EV Widebody Kits Are Now the Fastest-Growing Corner of the Bodykit Market
Larte Design's kit for the Tesla Model S and Avante Design's kit for the Porsche Taycan are leading a segment nobody expected five years ago.
The global bodykit market crossed $3.8 billion in 2025 and is projected past $4.1 billion in 2026, driven in large part by a category that barely existed a few years ago: widebody kits built specifically for electric cars. Larte Design's Elizabeta kit for the Tesla Model S and Avante Design House's kit for the Porsche Taycan are cited as the segment's current leaders, part of what's described as the fastest-growing sub-segment in the entire bodykit market this year.

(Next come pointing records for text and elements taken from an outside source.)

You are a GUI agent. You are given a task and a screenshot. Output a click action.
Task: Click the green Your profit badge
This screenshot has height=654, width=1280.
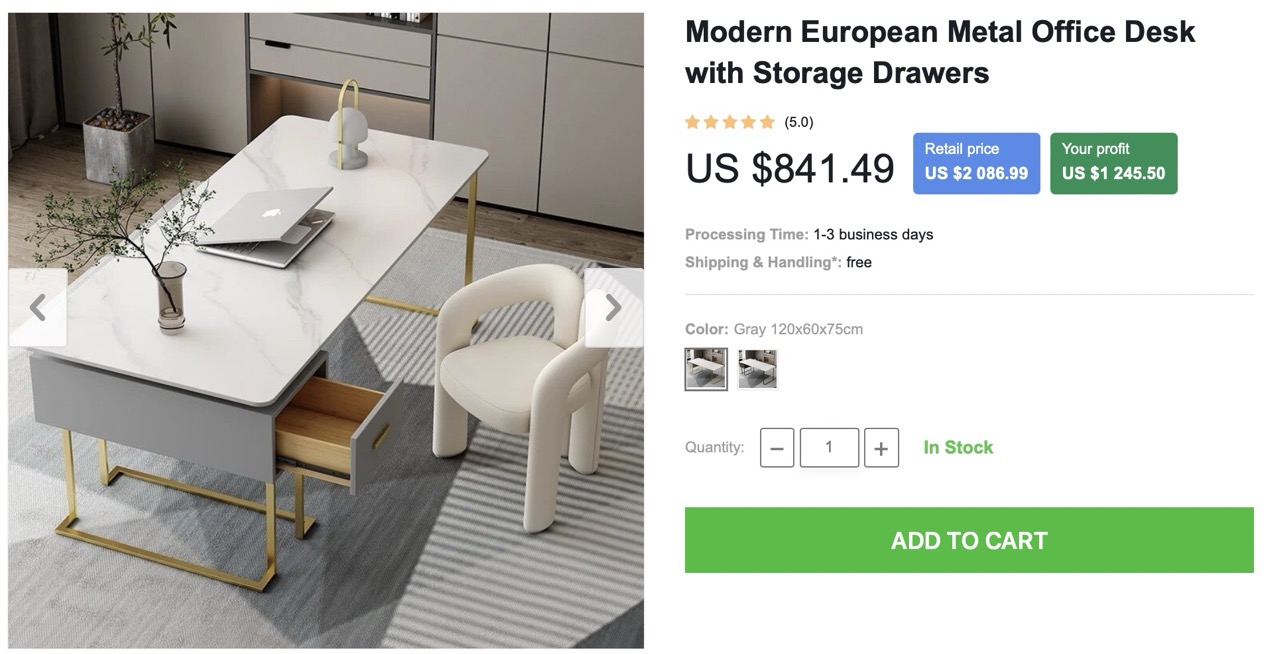tap(1113, 162)
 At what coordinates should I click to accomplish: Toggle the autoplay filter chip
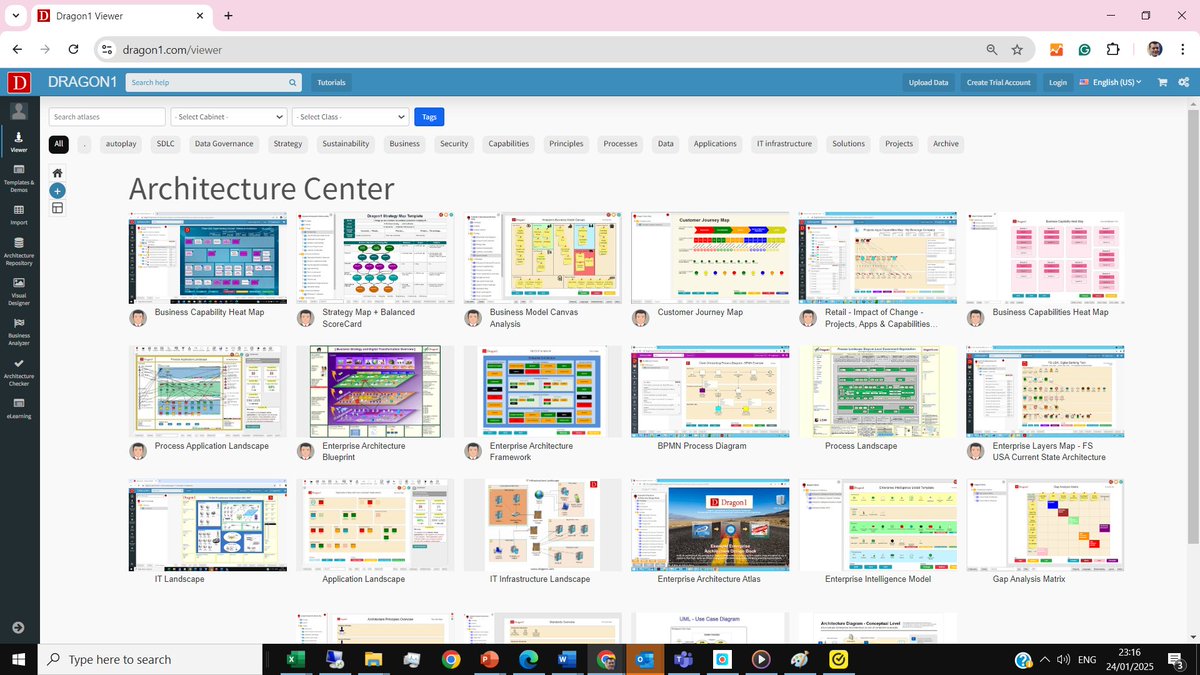click(x=120, y=143)
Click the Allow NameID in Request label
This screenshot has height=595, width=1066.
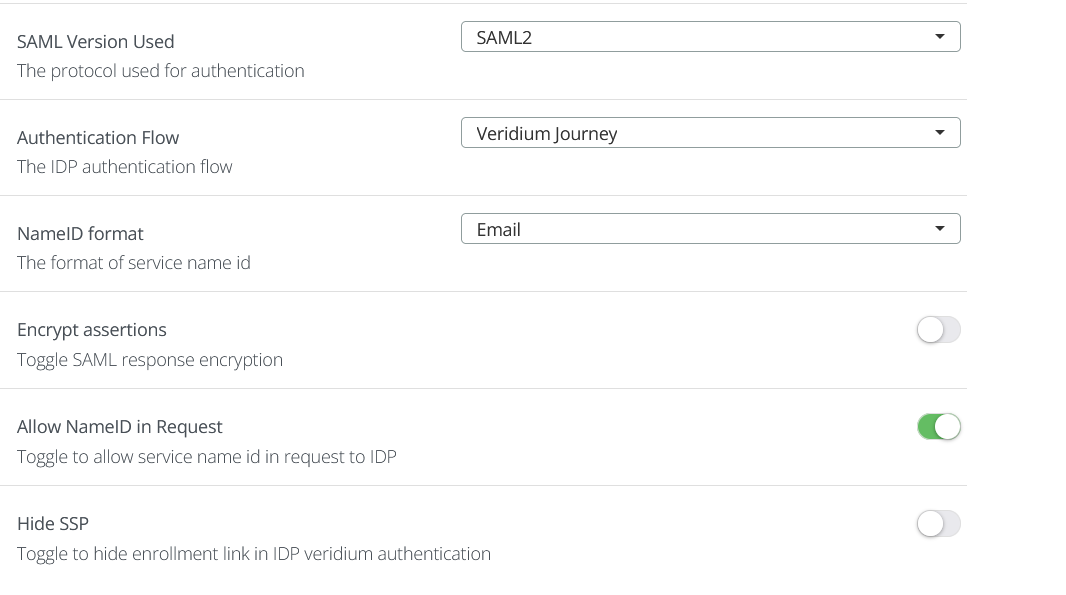tap(120, 426)
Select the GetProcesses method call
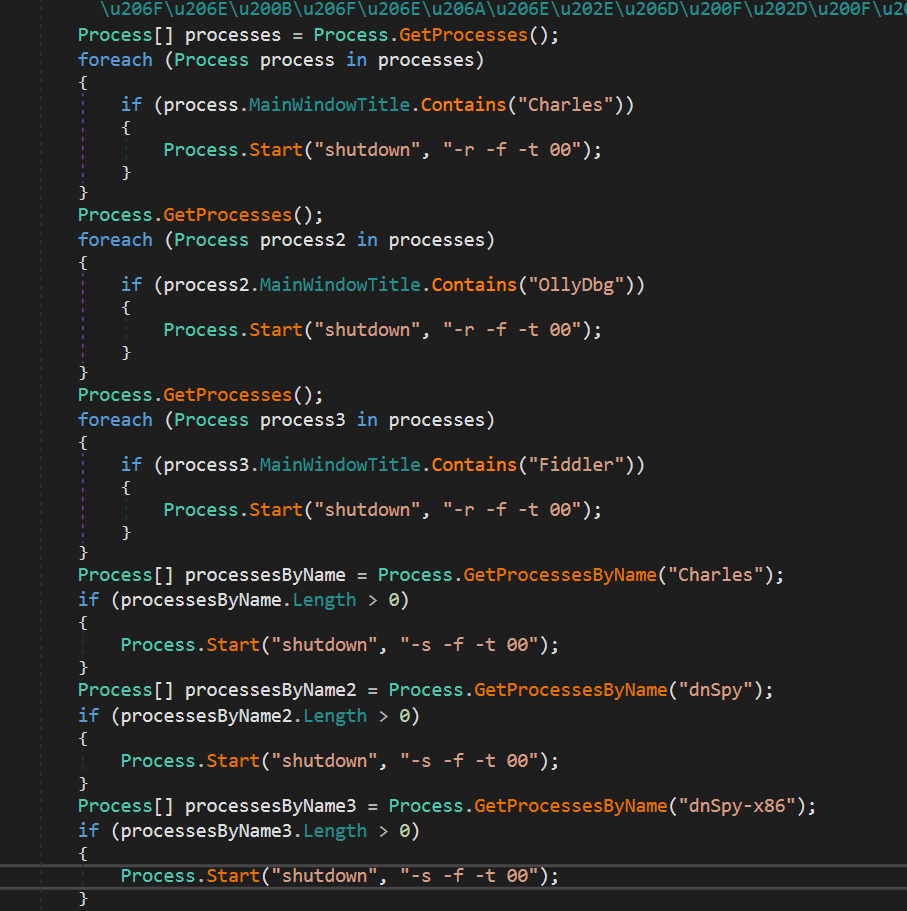Image resolution: width=907 pixels, height=911 pixels. pyautogui.click(x=463, y=34)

SUVs remain the biggest single category overall — accounting for 38% of all bodykit purchases, up from just 12% in 2018 — with the Mercedes G-Class W463A the single most popular platform globally, with more than 15 distinct kits available for it. But the EV growth curve is the more surprising story, since widebody culture built its entire aesthetic vocabulary around engines, exhaust notes, and combustion-era proportions.
The framing from builders in the space is that 2026 kits, EV or not, are increasingly designed for daily-driving practicality rather than pure show-car impact — real fitment, real durability, real long-term reliability, not just aggressive proportions for a photo. That a Tesla and a Taycan are now leading that same conversation says the widebody aesthetic has fully detached itself from what's under the hood — because there often isn't one anymore.